▶ _PROBLEM TO WORK ON_: Among the entries below, copy only the span from the line containing "Task: Choose the UART protocol option" through the line containing "Open counter properties with the pencil icon". Do so exactly, and skip the pictures.

▶ _EXCERPTED RECORDS_:
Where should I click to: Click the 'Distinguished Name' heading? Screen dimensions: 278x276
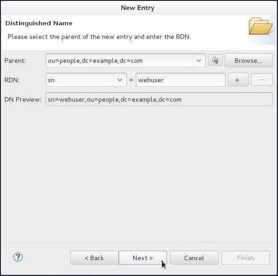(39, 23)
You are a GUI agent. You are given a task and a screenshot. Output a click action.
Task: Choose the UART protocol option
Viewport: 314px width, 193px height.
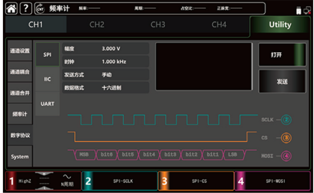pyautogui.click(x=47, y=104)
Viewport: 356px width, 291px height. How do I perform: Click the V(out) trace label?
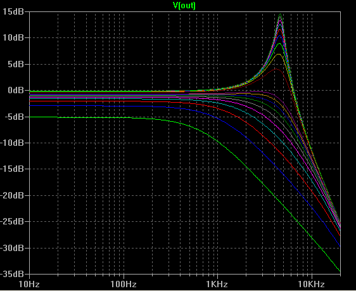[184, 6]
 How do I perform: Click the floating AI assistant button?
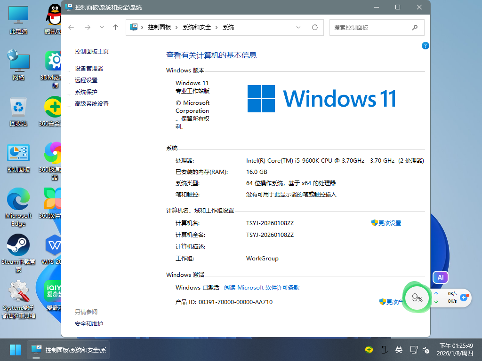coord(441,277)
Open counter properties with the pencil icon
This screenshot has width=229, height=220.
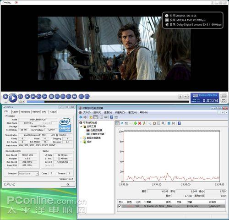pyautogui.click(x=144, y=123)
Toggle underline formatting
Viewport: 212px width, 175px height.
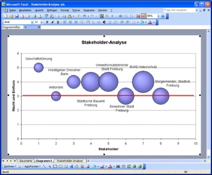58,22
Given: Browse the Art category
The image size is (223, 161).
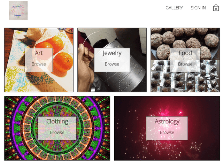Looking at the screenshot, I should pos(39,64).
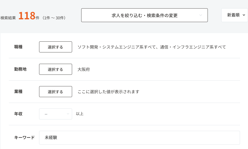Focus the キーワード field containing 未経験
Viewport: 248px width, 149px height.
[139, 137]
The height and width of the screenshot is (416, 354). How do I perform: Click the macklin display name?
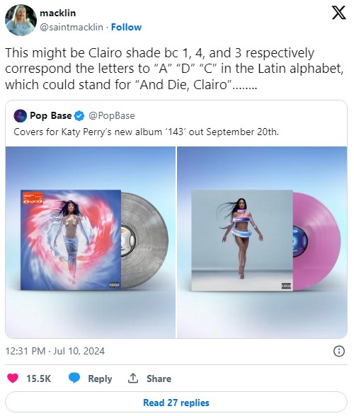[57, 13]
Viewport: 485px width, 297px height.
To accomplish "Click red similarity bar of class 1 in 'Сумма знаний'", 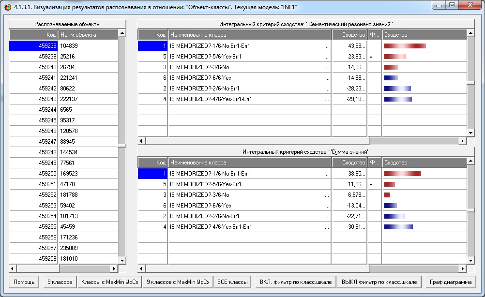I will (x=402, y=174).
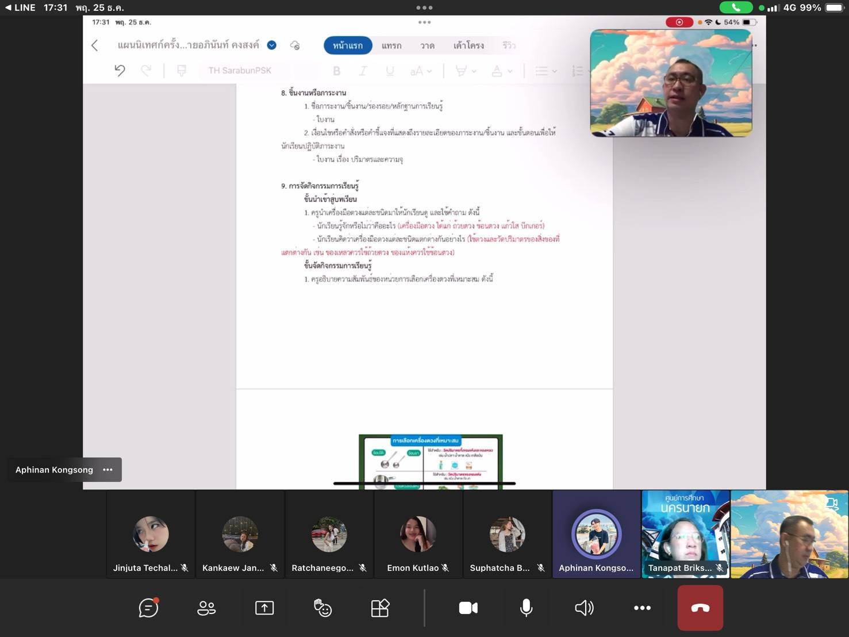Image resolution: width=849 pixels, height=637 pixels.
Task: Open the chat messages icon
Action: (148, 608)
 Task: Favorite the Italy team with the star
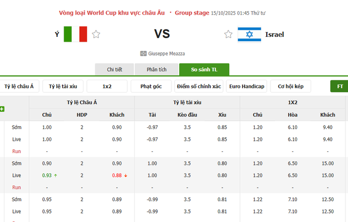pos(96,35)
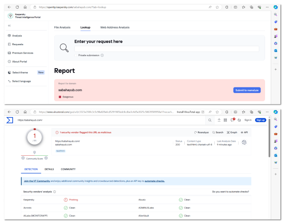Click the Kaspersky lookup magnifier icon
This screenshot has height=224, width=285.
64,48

==

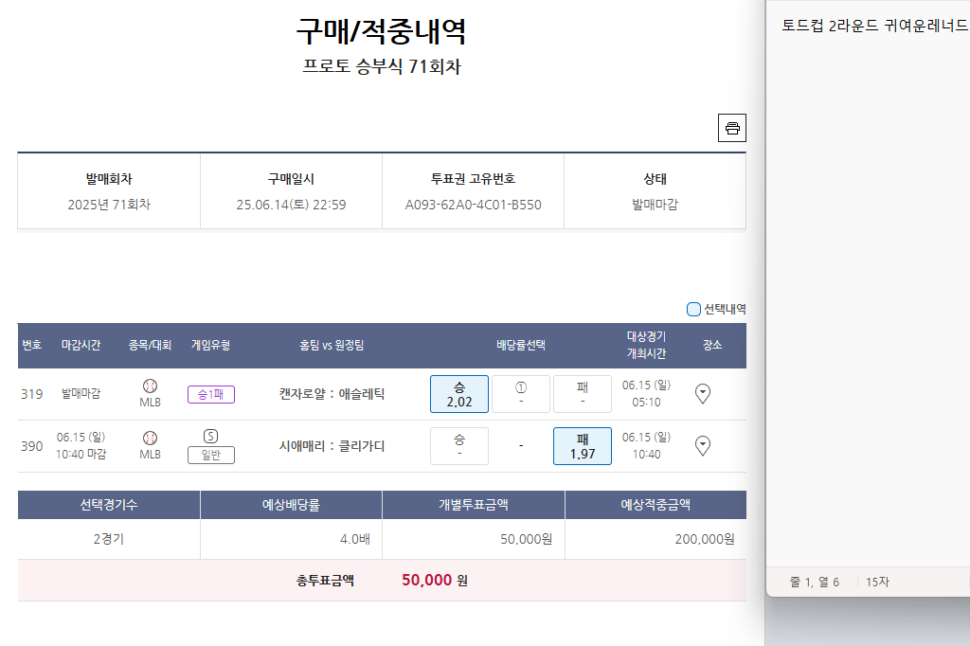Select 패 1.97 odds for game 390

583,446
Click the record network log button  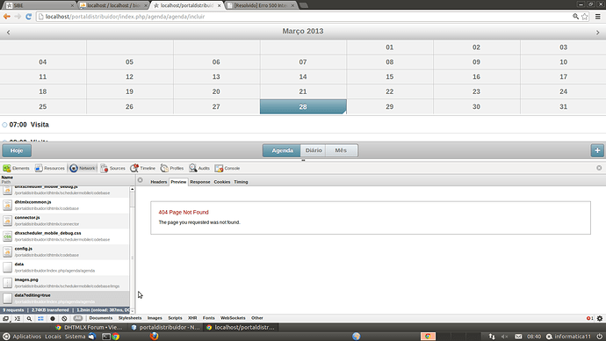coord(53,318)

▶ _FINISHED EXERCISE_:
Task: Choose the UART protocol option
Viewport: 314px width, 193px height.
pyautogui.click(x=47, y=104)
Viewport: 356px width, 291px height. How do I perform: Click the V(out) trace label?
[184, 6]
 How do I perform: Click the floating AI assistant button?
coord(441,277)
Open counter properties with the pencil icon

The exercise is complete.